Changing Your Outlook is the Quickest Way to Change the Outcome

As many of you already know, I recently finished a Masters degree in Piano Performance at Loyola University New Orleans; a masters degree that I in no way planned for and am still surprised I finished.  While I have recently decided that going back to school was probably the best decision I have ever made, I think it’s important that I discuss some of the less popular subjects that got me there.

Many pianists and musicians in general have, at some point, been led to believe that talking about our injuries or physical setbacks is taboo.  It is exactly this outlook that can lead to more serious or prolonged injuries, as we are told to just “tough it out” and keep going.  The irony in this mindset is that, as musicians, we all rely on our bodies and the health of our bodies in order to make a living, so what are we doing promoting the idea that we shouldn’t be taking care of them?  It’s imperative for young people to understand that physical pain is not something to be ashamed of, but rather a signal from your body that something is not right.

Over the last 10 years, I have struggled with a torn ligament in my dominant hand that resulted in two surgeries, a pin in my wrist, and most recently, arthritis in both thumbs.  Needless to say, I think I pretty much covered all of my bases.   A large part of my decision to go back to school stemmed from a desire to rehabilitate my hands.  I needed a goal to work towards, and the graduate school audition served that purpose.  Following my unanticipated acceptance, I was thrown into a Master Class full of undergraduates who were outplaying me and out-practicing me.  At this point, I really began to question my abilities, wondering what a voice major with a hand problem was doing in graduate school for piano.  I struggled with the possibility that I may not be able to finish the degree due to my physical limitations, and I really became my own worst enemy.

+ + +

## Objective A
From the records, return word for word everything from the line containing "Locate an element on the screen. Image" down to the line containing "Metronome is located", with both of those lines included and nothing else.
The text and the records that follow it were taken from unrelated sources.

+ + +

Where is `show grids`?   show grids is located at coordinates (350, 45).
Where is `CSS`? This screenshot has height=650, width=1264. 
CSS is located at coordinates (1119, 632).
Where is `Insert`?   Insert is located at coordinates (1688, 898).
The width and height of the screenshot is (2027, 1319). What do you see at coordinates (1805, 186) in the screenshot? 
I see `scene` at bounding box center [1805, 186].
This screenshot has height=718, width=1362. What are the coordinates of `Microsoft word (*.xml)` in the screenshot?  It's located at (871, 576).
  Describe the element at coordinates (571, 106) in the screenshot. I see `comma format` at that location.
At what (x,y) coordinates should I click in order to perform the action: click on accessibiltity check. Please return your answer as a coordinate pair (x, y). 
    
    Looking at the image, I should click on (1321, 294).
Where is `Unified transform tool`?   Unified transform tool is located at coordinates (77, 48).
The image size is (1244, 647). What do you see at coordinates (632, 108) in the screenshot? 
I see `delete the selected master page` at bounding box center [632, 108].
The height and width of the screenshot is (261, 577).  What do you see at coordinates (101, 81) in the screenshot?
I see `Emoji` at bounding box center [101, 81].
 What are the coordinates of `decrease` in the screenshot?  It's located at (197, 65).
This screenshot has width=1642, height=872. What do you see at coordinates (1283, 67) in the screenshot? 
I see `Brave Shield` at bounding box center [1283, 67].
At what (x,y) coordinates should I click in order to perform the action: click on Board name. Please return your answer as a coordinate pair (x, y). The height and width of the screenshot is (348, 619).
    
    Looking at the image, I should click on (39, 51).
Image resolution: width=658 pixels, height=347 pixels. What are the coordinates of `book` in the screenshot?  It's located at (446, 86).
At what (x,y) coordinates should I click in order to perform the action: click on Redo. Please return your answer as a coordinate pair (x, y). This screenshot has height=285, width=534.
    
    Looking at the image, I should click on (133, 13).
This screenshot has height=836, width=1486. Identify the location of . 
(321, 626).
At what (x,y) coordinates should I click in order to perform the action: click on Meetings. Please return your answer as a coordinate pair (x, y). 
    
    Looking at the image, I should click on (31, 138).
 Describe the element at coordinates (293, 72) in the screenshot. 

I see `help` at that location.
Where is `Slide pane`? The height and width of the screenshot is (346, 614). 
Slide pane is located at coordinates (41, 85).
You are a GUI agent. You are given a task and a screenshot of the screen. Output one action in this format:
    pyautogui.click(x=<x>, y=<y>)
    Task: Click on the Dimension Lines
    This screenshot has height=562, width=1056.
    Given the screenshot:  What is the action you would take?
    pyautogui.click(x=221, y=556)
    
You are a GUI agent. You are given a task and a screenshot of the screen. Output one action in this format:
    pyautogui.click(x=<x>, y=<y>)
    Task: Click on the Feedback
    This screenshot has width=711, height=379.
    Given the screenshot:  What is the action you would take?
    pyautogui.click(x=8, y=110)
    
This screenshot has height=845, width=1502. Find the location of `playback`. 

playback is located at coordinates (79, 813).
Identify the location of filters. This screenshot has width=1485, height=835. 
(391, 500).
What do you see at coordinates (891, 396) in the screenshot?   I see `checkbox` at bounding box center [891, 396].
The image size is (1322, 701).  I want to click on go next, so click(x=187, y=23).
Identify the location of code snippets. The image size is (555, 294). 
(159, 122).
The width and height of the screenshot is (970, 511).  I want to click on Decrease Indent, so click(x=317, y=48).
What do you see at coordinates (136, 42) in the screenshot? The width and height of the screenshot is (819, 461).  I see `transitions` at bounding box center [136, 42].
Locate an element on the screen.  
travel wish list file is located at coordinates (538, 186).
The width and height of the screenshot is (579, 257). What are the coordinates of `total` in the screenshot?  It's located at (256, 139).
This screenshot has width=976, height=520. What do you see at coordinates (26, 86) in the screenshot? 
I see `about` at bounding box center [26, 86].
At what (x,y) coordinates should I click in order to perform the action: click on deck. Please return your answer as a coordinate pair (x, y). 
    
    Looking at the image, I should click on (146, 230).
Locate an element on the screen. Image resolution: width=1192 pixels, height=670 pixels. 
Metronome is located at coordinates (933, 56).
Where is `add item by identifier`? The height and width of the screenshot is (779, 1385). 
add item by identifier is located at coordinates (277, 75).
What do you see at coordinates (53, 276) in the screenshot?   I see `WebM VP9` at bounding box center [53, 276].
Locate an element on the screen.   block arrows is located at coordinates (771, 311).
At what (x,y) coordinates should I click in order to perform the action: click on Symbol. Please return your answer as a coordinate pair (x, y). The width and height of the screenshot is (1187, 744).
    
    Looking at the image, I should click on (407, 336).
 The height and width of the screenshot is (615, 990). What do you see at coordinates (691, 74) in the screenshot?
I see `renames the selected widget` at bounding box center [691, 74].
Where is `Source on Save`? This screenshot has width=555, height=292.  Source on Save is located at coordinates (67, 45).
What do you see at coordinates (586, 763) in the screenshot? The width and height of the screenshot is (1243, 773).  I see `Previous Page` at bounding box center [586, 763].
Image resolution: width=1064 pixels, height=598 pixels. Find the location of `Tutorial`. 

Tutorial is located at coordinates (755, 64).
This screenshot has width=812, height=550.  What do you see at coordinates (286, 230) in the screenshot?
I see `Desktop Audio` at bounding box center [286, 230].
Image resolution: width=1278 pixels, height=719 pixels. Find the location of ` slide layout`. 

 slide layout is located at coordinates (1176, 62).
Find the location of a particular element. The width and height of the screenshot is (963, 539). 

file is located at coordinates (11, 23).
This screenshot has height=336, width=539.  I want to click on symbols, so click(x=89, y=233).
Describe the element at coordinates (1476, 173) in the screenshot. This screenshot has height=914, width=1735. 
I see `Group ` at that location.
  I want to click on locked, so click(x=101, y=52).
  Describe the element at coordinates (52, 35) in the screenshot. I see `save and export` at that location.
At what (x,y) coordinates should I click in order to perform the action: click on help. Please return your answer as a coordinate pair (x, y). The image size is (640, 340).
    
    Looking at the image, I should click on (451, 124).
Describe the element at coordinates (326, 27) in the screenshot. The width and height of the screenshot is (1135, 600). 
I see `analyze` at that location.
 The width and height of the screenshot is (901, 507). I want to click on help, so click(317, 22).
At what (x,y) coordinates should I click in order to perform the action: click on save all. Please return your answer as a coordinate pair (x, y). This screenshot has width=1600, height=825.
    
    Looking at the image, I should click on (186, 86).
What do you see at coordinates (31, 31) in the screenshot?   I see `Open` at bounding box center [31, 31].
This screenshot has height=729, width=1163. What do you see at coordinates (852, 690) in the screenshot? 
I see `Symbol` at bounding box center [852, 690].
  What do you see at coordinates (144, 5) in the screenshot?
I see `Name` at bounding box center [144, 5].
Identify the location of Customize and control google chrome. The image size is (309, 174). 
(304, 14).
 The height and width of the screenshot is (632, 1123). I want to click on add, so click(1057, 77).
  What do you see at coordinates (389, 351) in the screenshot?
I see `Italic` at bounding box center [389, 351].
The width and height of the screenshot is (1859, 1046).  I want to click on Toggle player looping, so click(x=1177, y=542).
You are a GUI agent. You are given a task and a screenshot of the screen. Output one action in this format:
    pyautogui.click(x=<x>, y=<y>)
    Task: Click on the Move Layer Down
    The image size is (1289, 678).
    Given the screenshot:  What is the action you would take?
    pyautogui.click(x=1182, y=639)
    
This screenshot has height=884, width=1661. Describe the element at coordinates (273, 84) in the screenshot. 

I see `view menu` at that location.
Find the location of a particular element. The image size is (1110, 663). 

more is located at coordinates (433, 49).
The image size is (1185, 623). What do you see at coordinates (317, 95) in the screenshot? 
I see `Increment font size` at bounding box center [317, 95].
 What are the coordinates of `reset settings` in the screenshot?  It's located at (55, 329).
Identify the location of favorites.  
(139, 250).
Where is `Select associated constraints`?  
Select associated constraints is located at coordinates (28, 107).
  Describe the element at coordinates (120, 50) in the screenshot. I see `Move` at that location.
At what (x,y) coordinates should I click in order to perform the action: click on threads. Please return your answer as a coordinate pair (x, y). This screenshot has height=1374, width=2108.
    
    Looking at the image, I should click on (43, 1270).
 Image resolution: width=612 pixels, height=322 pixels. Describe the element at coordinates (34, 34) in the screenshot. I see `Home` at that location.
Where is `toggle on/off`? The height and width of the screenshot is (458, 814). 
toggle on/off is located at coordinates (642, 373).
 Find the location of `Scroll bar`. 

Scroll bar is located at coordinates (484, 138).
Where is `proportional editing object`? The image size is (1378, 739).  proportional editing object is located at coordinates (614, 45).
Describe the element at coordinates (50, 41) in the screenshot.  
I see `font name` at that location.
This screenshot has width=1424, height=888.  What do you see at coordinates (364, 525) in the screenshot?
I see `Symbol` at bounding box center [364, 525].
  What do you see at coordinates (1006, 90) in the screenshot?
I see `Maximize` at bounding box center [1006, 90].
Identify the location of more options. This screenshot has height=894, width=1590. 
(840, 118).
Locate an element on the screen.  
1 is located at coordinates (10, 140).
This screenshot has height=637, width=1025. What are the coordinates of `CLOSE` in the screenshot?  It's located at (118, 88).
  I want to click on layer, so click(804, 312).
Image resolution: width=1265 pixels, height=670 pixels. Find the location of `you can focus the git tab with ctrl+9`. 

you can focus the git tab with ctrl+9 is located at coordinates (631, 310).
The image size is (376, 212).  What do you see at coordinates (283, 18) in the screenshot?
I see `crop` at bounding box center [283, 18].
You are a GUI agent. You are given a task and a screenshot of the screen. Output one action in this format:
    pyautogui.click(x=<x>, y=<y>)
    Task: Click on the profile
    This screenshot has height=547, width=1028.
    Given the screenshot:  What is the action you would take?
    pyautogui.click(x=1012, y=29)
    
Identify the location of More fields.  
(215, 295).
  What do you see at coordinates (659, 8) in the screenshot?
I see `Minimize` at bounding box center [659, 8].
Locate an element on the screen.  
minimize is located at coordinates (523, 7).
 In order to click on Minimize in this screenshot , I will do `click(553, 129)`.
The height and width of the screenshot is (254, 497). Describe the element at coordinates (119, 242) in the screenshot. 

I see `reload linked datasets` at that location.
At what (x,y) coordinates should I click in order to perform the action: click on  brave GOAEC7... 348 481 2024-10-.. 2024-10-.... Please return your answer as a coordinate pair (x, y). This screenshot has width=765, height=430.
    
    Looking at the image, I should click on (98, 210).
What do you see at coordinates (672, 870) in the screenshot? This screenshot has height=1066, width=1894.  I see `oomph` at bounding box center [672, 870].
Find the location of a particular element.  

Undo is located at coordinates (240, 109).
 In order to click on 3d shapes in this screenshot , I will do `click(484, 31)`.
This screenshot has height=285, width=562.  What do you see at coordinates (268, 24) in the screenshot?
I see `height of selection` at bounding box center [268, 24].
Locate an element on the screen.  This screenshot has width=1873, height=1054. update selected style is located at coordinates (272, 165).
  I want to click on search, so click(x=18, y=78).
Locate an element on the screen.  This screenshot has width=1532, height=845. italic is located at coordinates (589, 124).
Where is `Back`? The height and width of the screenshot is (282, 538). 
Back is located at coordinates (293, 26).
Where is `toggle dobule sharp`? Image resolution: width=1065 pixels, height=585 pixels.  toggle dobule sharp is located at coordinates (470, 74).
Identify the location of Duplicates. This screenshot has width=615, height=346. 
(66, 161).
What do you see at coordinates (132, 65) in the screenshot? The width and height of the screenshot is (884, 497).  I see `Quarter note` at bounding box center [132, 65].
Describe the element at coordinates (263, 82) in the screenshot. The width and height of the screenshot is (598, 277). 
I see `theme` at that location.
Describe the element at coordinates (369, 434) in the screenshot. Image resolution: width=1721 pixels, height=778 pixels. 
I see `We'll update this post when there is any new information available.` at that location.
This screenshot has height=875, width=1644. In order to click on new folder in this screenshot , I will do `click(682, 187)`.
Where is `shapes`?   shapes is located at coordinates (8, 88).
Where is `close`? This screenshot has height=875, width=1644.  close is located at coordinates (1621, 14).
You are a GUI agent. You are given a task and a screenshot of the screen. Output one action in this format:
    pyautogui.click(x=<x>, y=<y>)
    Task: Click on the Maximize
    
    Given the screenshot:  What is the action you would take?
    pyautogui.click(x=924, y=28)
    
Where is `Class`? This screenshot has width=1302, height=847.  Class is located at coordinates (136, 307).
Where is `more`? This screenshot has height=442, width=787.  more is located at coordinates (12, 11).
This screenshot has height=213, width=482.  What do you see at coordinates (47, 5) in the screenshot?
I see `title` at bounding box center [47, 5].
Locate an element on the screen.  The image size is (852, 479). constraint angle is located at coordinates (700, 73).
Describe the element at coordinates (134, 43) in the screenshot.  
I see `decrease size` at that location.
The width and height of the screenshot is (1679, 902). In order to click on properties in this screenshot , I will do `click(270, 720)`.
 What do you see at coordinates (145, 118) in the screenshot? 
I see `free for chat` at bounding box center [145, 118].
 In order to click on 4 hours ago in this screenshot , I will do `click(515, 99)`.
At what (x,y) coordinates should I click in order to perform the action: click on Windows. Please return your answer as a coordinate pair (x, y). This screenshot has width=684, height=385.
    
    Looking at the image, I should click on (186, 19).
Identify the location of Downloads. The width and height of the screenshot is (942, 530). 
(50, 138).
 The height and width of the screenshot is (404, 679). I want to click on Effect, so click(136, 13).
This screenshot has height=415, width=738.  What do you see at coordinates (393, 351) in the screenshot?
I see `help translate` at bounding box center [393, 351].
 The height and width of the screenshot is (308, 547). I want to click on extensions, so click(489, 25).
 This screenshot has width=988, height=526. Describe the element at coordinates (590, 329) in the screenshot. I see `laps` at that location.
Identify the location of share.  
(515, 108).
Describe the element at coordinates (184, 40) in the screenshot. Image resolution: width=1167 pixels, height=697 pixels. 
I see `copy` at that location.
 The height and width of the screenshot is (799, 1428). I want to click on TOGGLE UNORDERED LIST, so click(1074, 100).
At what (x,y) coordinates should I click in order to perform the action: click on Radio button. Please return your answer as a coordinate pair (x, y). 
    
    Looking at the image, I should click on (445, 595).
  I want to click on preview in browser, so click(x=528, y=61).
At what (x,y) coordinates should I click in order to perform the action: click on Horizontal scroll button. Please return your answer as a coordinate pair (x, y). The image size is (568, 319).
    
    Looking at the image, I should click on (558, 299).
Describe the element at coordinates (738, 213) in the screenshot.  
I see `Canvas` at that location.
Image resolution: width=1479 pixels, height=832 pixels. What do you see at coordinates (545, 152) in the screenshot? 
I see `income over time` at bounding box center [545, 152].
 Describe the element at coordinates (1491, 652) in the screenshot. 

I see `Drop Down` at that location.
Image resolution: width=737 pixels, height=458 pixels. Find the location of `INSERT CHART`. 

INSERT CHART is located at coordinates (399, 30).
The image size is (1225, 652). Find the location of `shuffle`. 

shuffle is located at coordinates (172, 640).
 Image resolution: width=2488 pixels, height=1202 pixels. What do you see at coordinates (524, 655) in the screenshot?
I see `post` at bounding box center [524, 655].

+ + +

## Objective B
In the piano essay, rewrite the paragraph beginning "Many pianists and musicians in general" in a shorter form while keeping its main points.

## Response A
Locate an element on the screen. Image resolution: width=1192 pixels, height=670 pixels. 
Metronome is located at coordinates (933, 56).

## Response B
Many pianists and other musicians have been led to see talk of injuries or physical setbacks as taboo. Being told to "tough it out" can make injuries more serious or prolonged. This is ironic, since musicians rely on their bodies' health to earn a living. Young people need to understand that physical pain is not shameful but a signal that something is not right.